Kawasiro Nitori is excellent in engineering. Thus she has been appointed to help maintain trains.

There are $n$ models of trains, and Nitori's department will only have at most one train of each model at any moment. In the beginning, there are no trains, at each of the following $m$ days, one train will be added, or one train will be removed. When a train of model $i$ is added at day $t$, it works for $x_i$ days (day $t$ inclusive), then it is in maintenance for $y_i$ days, then in work for $x_i$ days again, and so on until it is removed.

In order to make management easier, Nitori wants you to help her calculate how many trains are in maintenance in each day.

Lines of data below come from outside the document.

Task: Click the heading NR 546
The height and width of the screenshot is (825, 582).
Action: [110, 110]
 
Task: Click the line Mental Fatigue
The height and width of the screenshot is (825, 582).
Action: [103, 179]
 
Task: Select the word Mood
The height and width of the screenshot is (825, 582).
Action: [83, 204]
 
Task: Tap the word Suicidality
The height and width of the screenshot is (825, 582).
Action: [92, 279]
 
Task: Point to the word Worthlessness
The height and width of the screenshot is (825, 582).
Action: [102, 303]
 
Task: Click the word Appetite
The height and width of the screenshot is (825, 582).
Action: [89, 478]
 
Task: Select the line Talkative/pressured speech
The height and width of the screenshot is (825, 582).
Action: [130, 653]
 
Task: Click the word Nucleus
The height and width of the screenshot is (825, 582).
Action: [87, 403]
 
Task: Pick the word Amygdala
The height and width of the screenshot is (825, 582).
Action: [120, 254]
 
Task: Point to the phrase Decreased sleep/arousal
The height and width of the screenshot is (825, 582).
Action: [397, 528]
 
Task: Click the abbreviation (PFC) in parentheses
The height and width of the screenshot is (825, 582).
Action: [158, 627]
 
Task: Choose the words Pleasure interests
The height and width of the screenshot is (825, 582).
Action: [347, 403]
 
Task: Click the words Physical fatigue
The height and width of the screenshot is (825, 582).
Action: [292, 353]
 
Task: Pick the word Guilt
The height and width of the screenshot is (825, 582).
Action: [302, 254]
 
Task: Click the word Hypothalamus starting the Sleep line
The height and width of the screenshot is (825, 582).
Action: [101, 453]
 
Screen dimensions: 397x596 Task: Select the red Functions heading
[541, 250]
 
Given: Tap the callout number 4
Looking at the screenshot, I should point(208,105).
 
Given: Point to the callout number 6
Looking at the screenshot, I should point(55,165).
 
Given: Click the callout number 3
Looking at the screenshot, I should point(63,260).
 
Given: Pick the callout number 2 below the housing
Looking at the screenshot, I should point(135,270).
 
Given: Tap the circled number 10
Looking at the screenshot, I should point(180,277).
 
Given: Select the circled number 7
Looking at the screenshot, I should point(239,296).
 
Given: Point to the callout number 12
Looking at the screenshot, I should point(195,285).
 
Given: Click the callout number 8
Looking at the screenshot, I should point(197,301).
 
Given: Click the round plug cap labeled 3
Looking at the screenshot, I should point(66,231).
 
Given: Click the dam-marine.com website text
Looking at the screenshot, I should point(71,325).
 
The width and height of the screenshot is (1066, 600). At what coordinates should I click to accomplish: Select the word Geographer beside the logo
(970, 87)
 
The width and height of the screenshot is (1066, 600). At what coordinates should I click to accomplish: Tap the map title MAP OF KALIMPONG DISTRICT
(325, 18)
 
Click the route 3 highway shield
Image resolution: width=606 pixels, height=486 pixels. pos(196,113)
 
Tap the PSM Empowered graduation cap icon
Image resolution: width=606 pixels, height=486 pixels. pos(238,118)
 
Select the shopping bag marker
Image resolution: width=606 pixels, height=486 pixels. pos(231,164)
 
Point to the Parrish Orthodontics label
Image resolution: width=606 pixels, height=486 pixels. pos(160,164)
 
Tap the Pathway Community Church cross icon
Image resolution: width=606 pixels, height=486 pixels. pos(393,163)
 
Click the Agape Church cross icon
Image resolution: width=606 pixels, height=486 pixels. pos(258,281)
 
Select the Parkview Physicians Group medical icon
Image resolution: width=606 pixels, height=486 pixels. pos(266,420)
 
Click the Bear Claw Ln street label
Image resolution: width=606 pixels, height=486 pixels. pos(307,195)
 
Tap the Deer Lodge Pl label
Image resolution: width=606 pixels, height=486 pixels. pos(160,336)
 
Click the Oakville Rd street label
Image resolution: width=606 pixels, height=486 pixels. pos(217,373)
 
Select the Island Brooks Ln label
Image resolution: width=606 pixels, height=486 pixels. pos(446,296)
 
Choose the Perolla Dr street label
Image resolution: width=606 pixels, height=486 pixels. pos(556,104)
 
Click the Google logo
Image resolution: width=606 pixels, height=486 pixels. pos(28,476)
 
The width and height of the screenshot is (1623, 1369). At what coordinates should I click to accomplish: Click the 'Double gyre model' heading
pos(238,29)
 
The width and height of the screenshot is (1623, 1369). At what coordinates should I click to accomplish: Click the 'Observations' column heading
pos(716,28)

On a day a train is removed, it is not counted as in maintenance.

Input

The first line contains two integers $n$, $m$ ($1 \le n,m \le 2 \cdot 10^5$).

The $i$-th of the next $n$ lines contains two integers $x_i,y_i$ ($1 \le x_i,y_i \le 10^9$).

Each of the next $m$ lines contains two integers $op$, $k$ ($1 \le k \le n$, $op = 1$ or $op = 2$). If $op=1$, it means this day's a train of model $k$ is added, otherwise the train of model $k$ is removed. It is guaranteed that when a train of model $x$ is added, there is no train of the same model in the department, and when a train of model $x$ is removed, there is such a train in the department.

Output

Print $m$ lines, The $i$-th of these lines contains one integers, denoting the number of trains in maintenance in the $i$-th day.

Examples
Input
3 4
10 15
12 10
1 1
1 3
1 1
2 1
2 3

Output
0
1
0
0

Input
5 4
1 1
10000000 100000000
998244353 1
2 1
1 2
1 5
2 5
1 5
1 1

Output
0
0
0
1

Note

Consider the first example:

The first day: Nitori adds a train of model $3$. Only a train of model $3$ is running and no train is in maintenance.

The second day: Nitori adds a train of model $1$. A train of model $1$ is running and a train of model $3$ is in maintenance.

The third day: Nitori removes a train of model $1$. The situation is the same as the first day.

The fourth day: Nitori removes a train of model $3$. There are no trains at all.